SIP \(X_d\)-frames and their perturbations in uniformly convex Banach spaces (Q2875659)

Aldroubi et al. introduced p-frames in order to obtain series expansions in shift invariant subspaces of \(L_p(\mathbb{R})\). \textit{P. G. Casazza} et al. [Contemp. Math. 247, 149--182 (1999; Zbl 0947.46010)] considered a more general notion called \(X_d\)-frames and characterized separable Banach spaces \(X\) having an \(X_d\)-frame with respect to a given BK-space \(X_d\). \textit{H. Zhang} and \textit{J. Zhang} [Appl. Comput. Harmon. Anal. 31, No. 1, 1--25 (2011; Zbl 1221.42067)] defined \(X_d\)-frames for a separable Banach space using semi-inner product.
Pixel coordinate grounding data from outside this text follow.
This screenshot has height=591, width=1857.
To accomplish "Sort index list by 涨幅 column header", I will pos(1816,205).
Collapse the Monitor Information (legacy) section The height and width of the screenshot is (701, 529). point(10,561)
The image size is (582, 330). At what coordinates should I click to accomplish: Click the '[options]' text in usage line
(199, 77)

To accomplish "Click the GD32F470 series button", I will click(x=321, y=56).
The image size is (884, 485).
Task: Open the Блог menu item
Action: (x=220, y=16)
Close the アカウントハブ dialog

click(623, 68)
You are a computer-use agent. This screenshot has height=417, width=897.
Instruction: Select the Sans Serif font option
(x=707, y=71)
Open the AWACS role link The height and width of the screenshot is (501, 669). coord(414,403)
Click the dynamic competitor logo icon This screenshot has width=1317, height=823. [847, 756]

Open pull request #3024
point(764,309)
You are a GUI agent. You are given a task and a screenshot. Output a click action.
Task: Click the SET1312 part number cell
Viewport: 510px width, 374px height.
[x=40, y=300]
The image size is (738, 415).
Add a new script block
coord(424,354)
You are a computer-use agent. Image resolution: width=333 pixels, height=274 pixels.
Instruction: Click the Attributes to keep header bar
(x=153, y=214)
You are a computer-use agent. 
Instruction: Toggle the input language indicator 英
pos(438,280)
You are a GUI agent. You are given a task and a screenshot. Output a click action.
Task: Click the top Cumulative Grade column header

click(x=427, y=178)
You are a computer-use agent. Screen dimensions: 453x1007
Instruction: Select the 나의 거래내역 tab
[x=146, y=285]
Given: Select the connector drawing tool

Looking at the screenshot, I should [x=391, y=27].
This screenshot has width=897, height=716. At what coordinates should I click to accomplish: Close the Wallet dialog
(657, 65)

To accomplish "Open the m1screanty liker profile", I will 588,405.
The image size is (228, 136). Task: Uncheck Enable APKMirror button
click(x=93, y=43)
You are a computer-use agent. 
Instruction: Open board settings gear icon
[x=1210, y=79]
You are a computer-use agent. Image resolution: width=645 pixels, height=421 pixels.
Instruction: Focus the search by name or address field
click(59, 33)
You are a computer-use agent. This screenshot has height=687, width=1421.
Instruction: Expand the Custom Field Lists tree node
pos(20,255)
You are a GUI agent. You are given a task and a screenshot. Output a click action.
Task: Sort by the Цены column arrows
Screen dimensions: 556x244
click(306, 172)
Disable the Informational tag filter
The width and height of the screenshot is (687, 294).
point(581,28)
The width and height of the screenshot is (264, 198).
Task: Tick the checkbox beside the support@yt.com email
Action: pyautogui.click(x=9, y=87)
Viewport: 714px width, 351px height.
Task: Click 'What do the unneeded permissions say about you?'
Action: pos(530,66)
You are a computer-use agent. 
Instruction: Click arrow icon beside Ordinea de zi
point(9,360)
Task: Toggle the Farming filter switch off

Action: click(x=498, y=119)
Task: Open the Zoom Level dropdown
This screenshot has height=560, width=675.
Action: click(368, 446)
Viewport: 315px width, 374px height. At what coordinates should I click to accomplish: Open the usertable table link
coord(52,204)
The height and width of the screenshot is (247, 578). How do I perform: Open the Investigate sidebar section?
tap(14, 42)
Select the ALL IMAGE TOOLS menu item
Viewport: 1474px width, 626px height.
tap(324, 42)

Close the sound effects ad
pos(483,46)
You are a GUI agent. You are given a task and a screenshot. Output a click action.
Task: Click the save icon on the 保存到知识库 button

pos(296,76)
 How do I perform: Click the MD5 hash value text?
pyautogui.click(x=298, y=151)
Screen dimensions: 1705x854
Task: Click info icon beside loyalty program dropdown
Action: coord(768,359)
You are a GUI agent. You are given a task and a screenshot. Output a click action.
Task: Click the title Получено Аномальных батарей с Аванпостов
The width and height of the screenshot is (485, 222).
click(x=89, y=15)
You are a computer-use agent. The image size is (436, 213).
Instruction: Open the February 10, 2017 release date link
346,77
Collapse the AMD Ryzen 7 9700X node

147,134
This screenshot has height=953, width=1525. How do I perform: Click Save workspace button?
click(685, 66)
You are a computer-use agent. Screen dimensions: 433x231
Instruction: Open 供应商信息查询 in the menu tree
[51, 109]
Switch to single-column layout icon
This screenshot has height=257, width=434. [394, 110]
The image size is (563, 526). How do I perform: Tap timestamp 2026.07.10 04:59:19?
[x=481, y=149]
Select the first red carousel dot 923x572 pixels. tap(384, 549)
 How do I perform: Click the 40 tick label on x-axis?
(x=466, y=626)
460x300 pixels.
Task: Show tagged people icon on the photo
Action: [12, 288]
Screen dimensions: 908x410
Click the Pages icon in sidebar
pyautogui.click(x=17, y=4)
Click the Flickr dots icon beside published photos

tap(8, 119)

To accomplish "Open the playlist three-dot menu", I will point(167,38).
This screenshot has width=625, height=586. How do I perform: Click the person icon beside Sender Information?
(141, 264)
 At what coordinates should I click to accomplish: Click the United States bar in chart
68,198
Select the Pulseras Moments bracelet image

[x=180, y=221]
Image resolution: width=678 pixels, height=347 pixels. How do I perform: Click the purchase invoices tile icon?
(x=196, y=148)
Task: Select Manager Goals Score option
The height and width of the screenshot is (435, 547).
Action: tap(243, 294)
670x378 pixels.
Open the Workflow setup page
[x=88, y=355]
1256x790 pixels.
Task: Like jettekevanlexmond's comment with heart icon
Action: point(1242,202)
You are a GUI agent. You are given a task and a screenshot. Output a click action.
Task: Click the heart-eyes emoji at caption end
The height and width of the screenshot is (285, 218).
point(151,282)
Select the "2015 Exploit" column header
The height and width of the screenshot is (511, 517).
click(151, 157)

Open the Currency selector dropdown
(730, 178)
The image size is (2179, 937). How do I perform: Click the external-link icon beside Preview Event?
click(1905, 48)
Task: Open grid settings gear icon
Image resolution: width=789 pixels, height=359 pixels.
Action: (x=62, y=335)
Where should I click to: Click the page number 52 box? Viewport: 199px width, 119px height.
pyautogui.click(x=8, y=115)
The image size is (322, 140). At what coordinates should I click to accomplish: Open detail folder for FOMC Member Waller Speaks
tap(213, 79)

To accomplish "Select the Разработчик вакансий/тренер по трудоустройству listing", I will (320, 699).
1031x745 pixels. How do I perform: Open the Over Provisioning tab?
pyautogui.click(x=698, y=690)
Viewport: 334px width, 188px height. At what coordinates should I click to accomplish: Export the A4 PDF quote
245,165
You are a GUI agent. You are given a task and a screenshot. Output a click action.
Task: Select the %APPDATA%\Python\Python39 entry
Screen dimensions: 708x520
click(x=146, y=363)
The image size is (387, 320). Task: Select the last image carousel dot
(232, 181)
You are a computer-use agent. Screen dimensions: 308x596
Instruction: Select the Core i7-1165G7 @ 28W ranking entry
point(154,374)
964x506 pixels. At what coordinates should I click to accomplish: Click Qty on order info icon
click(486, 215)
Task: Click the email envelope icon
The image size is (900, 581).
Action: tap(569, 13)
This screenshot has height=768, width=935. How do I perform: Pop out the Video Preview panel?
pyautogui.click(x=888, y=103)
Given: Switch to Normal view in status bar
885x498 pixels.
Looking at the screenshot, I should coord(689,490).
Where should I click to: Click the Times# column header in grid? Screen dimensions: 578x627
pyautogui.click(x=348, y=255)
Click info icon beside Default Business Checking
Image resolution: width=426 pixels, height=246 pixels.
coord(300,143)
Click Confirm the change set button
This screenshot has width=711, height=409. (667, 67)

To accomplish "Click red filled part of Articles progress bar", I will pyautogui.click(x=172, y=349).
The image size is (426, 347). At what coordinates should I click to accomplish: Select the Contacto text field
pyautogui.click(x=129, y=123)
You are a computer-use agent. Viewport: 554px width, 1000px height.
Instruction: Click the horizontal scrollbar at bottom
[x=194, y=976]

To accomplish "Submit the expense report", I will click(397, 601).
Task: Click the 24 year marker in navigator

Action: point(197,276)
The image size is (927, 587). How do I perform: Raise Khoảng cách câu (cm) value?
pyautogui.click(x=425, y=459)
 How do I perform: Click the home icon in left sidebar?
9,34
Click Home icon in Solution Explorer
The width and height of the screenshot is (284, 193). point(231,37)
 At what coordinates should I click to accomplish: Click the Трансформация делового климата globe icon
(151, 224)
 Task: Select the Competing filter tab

In this paper, the authors study \(X_d\)-frames via semi-inner product and in the process define SIP-I and SIP-II \(X_d\)-frames in a uniformly convex separable Banach space X with respect to a given BK-space \(X_d\) with a mention that SIP-I \(X_d\)-frames are almost identical with the \(X_d\)-frames given by H. Zhang and J. Zhang [loc. cit.]. They characterize Banach spaces having SIP-I and SIP-II \(X_d\)-frames. Also, SIP Banach frames and SIP atomic decompositions are defined and various perturbation results for SIP \(X_d\)-frames and SIP Banach frames are given.